*WORK INSTRUCTION:* Please copy the records exactly, starting with the line that contains "Describe the element" and ending after the line that contains "coordinates (478, 478).".

*GIVEN DATA:*
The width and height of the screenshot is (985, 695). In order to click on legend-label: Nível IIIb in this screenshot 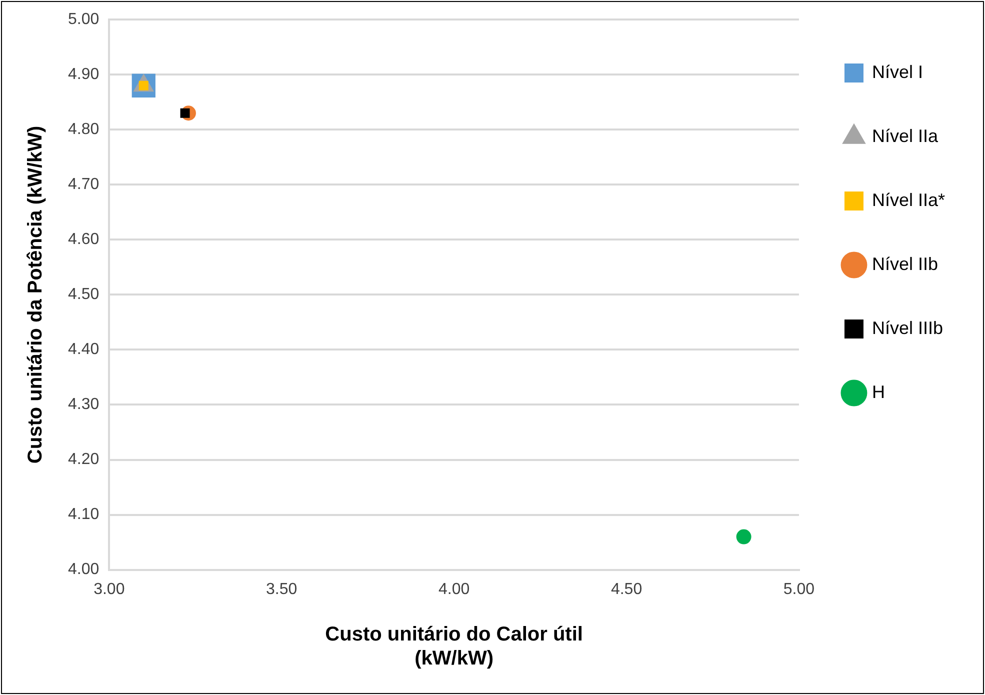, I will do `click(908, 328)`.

...

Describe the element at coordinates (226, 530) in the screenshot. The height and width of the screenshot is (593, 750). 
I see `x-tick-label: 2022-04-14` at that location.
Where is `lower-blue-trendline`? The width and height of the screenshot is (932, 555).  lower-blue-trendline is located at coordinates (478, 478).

--

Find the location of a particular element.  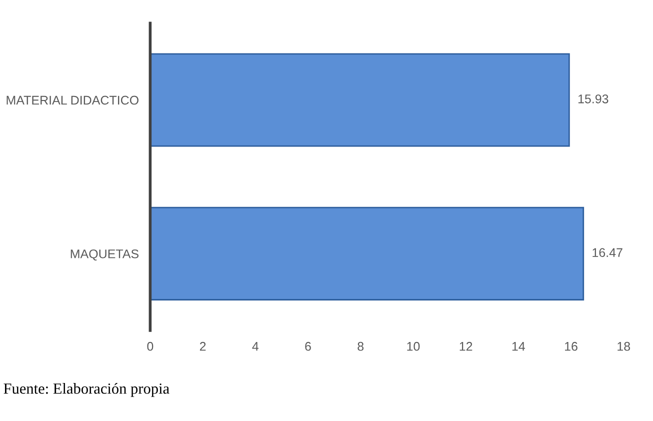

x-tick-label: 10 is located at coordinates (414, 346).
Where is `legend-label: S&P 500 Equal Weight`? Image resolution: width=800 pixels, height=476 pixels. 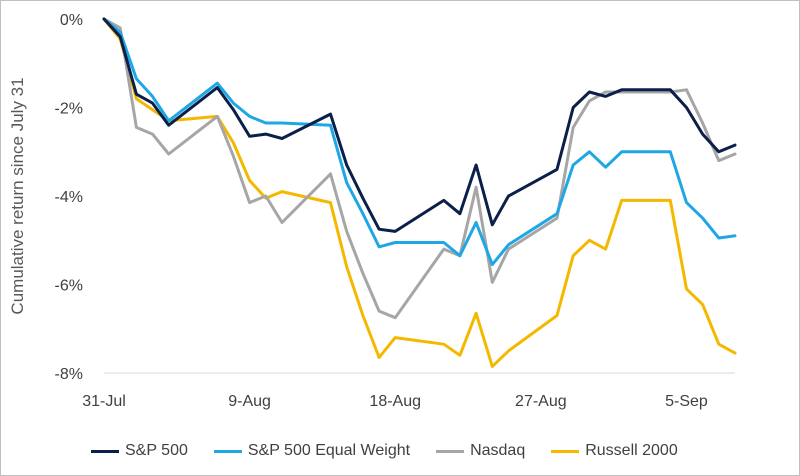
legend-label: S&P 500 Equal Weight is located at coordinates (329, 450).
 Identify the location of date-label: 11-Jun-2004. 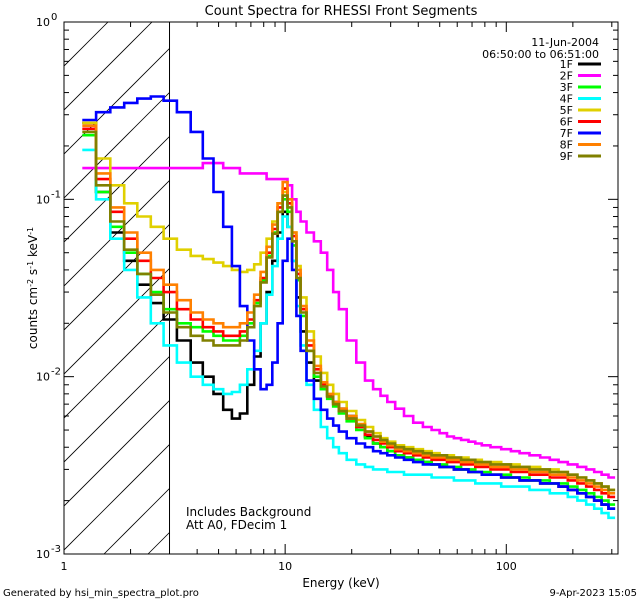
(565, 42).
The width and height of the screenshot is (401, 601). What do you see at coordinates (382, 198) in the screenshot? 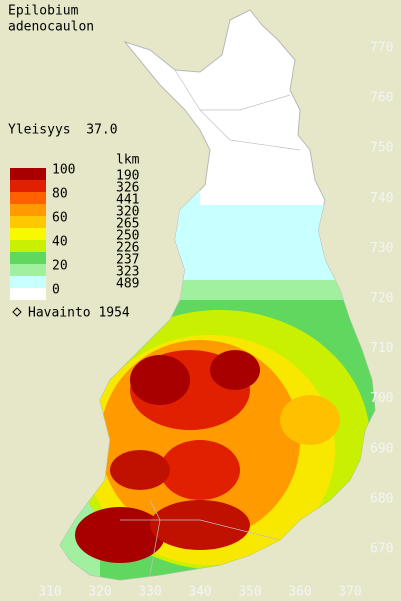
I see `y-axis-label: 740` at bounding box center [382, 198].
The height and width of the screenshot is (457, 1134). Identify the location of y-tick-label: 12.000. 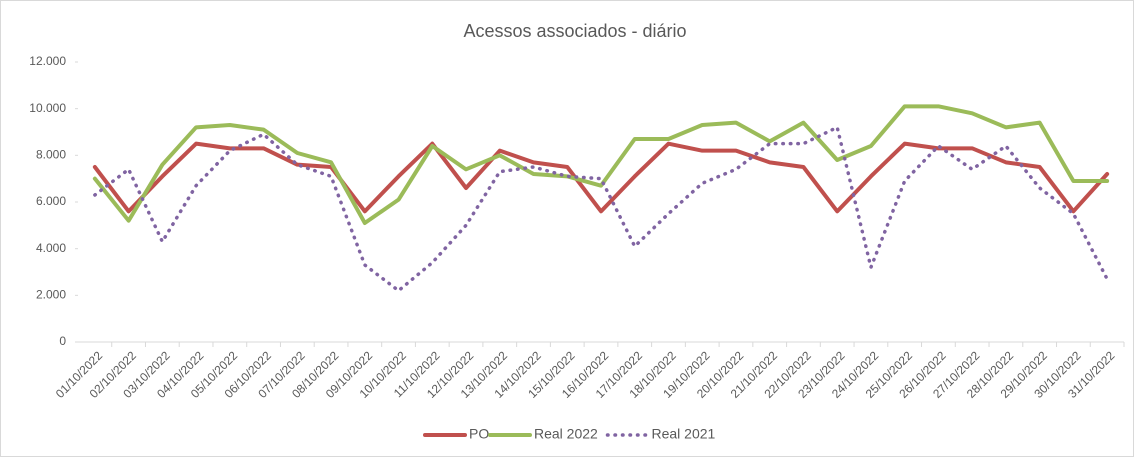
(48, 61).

*RESPONSE:*
Describe the element at coordinates (226, 530) in the screenshot. The height and width of the screenshot is (593, 750). 
I see `x-tick-label: 2022-04-14` at that location.
Where is `lower-blue-trendline`? The width and height of the screenshot is (932, 555).  lower-blue-trendline is located at coordinates (478, 478).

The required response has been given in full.